◆ REQUIRED WORK ◆
For this exercise, return only the lines in the records below from the one holding "Given: Show Description" through the one holding "Open the Creality", including both, exactly as they appear and without pictures.
+===+
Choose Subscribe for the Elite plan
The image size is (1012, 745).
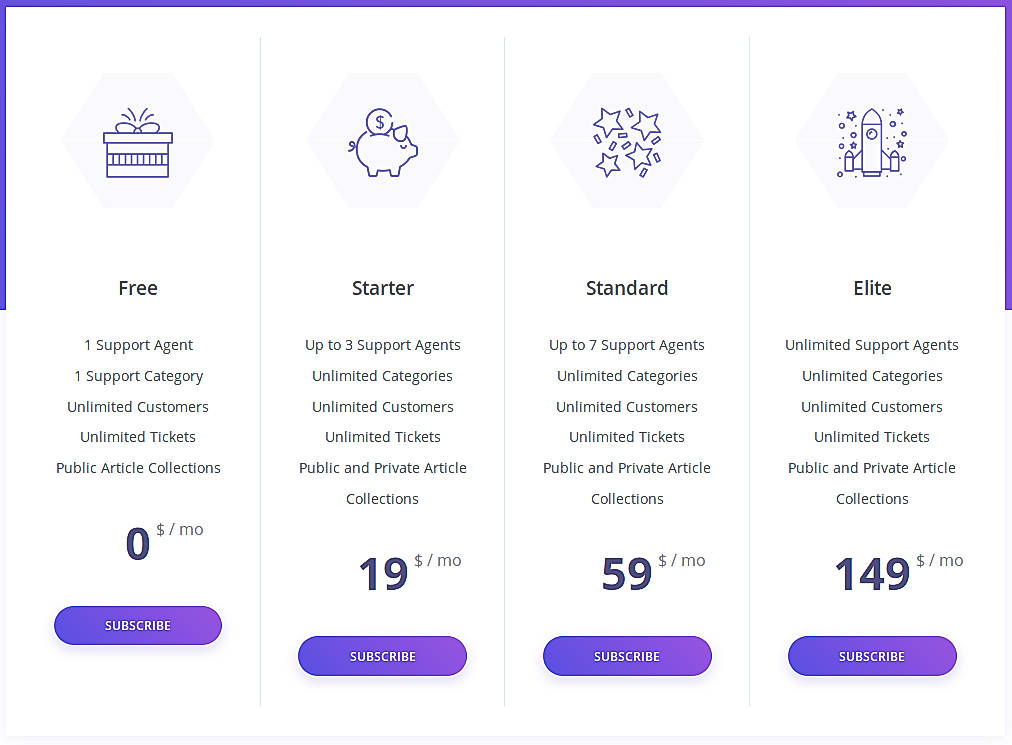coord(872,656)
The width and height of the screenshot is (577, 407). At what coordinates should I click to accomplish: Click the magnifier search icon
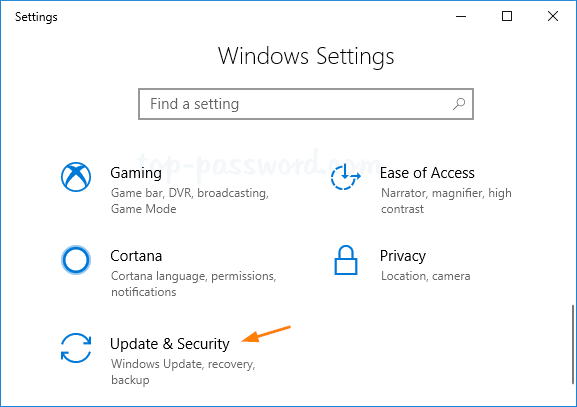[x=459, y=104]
+===+
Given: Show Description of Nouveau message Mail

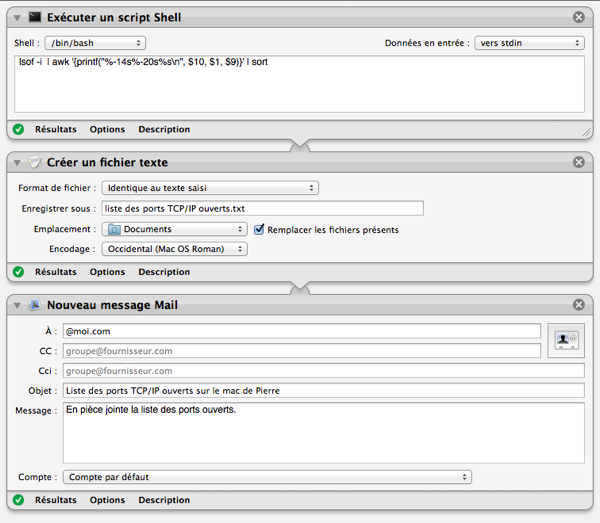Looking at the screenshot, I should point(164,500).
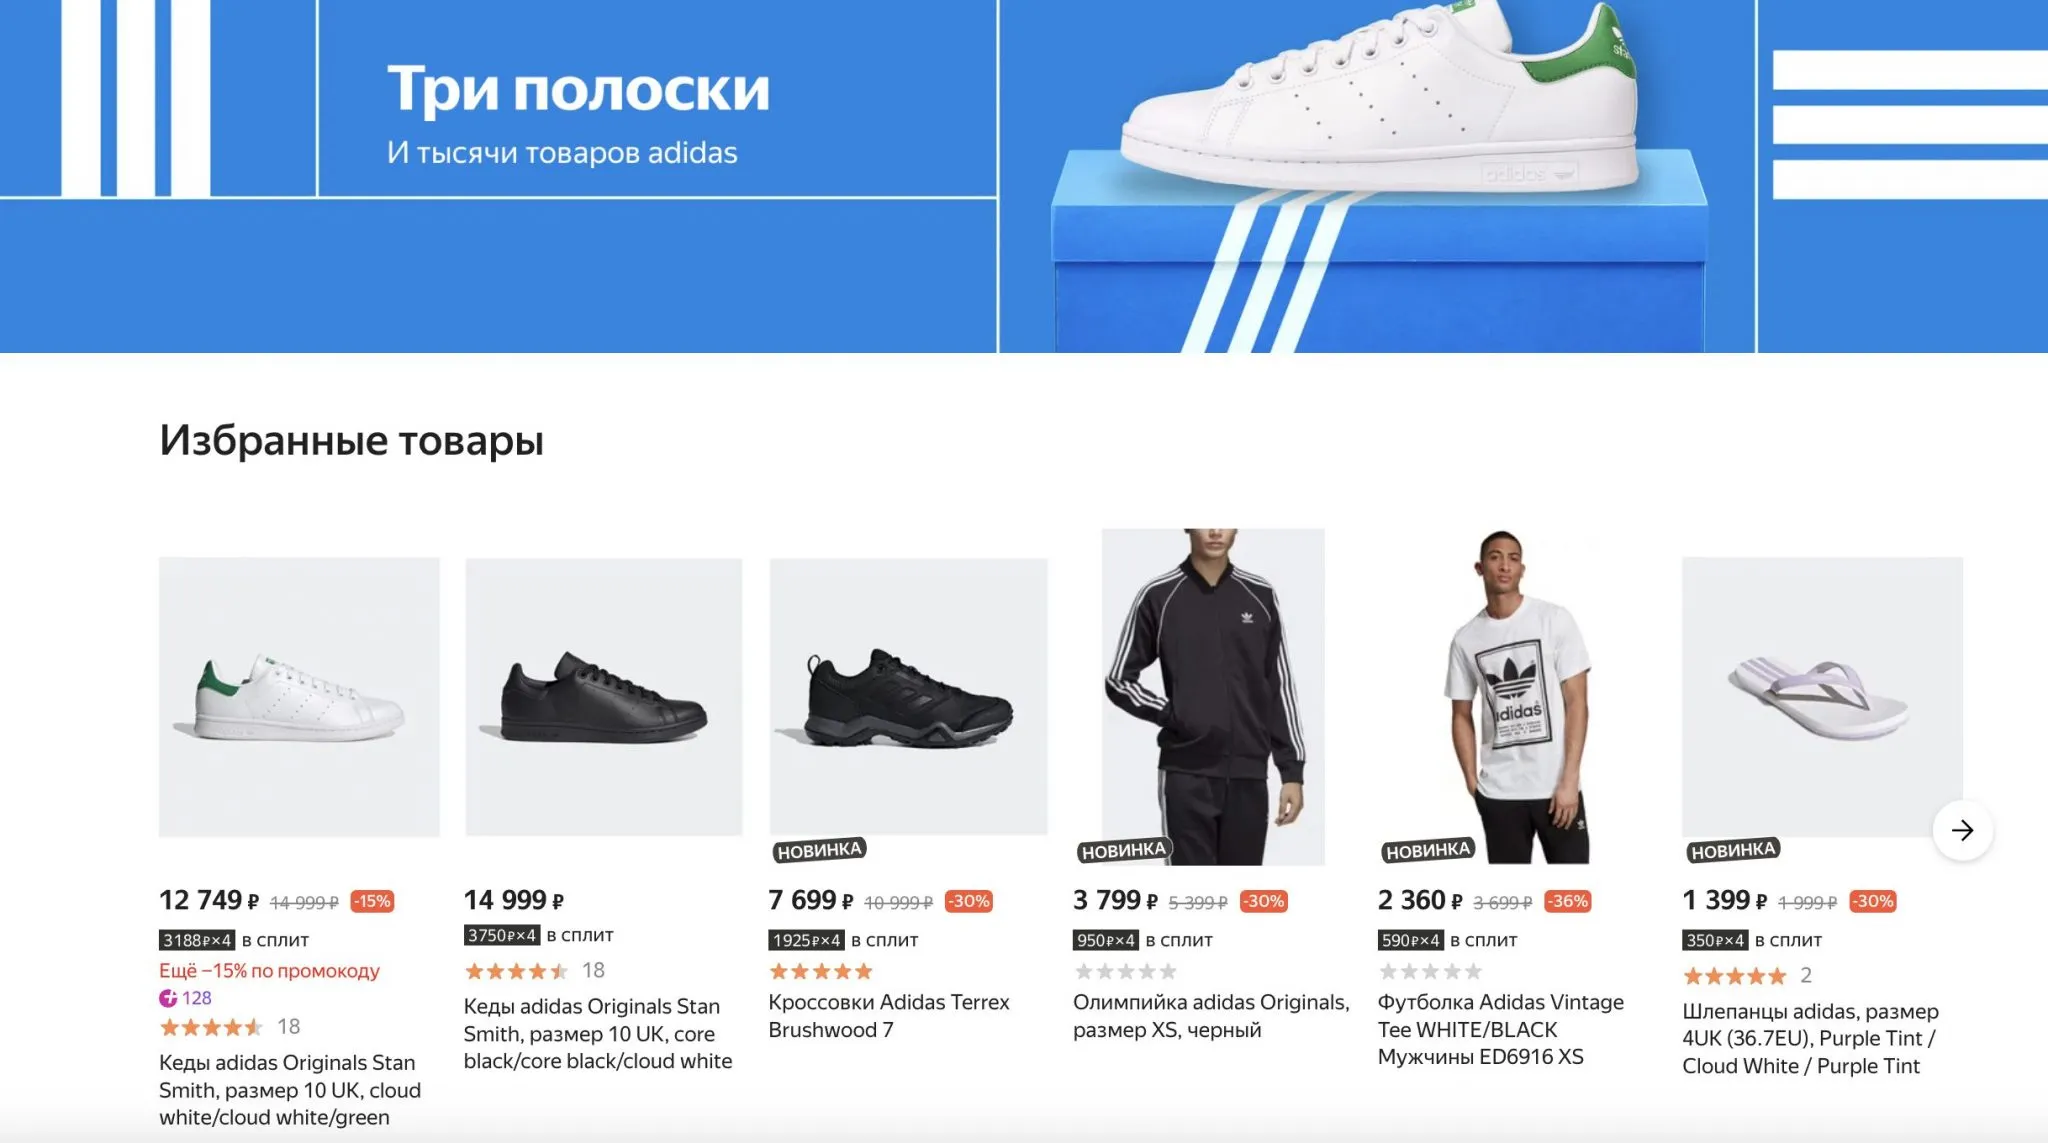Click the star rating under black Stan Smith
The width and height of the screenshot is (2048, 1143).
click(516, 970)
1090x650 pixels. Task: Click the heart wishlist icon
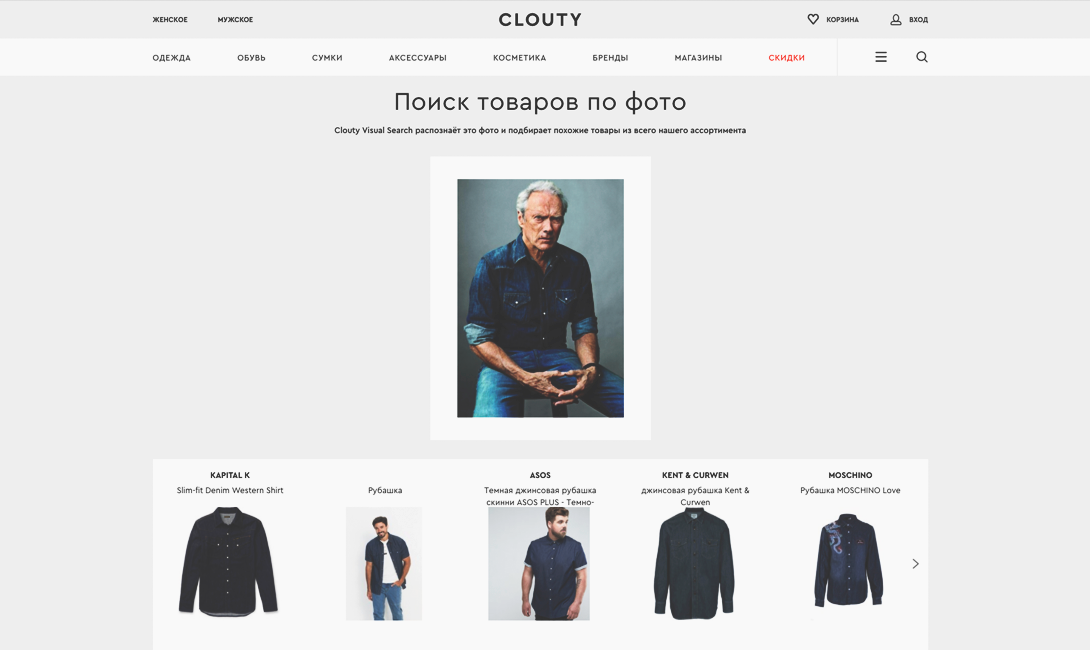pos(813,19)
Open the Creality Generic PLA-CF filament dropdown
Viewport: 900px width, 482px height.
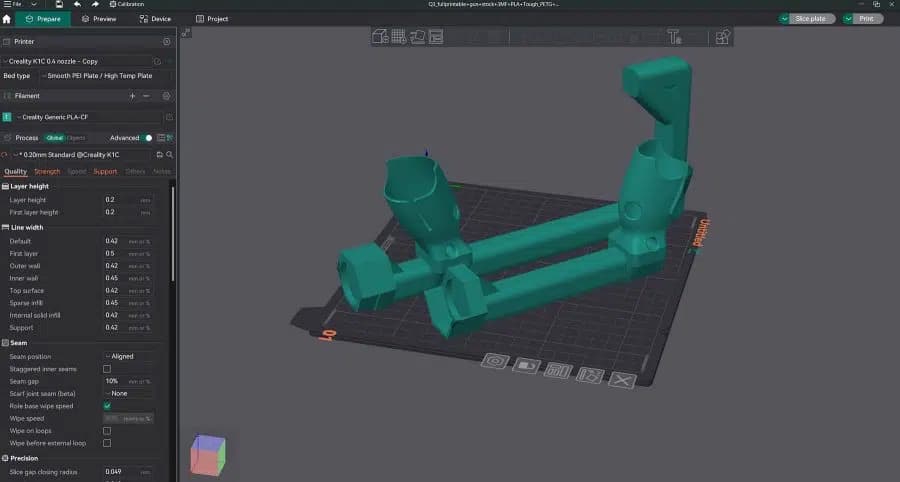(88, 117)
+===+
◆ COMPLETED EXERCISE ◆
Given: Show Description of Nouveau message Mail

Looking at the screenshot, I should point(164,500).
Click the star rating under black Stan Smith
The width and height of the screenshot is (2048, 1143).
click(516, 970)
1090x650 pixels. Task: Click the heart wishlist icon
pos(813,19)
Open the Creality Generic PLA-CF filament dropdown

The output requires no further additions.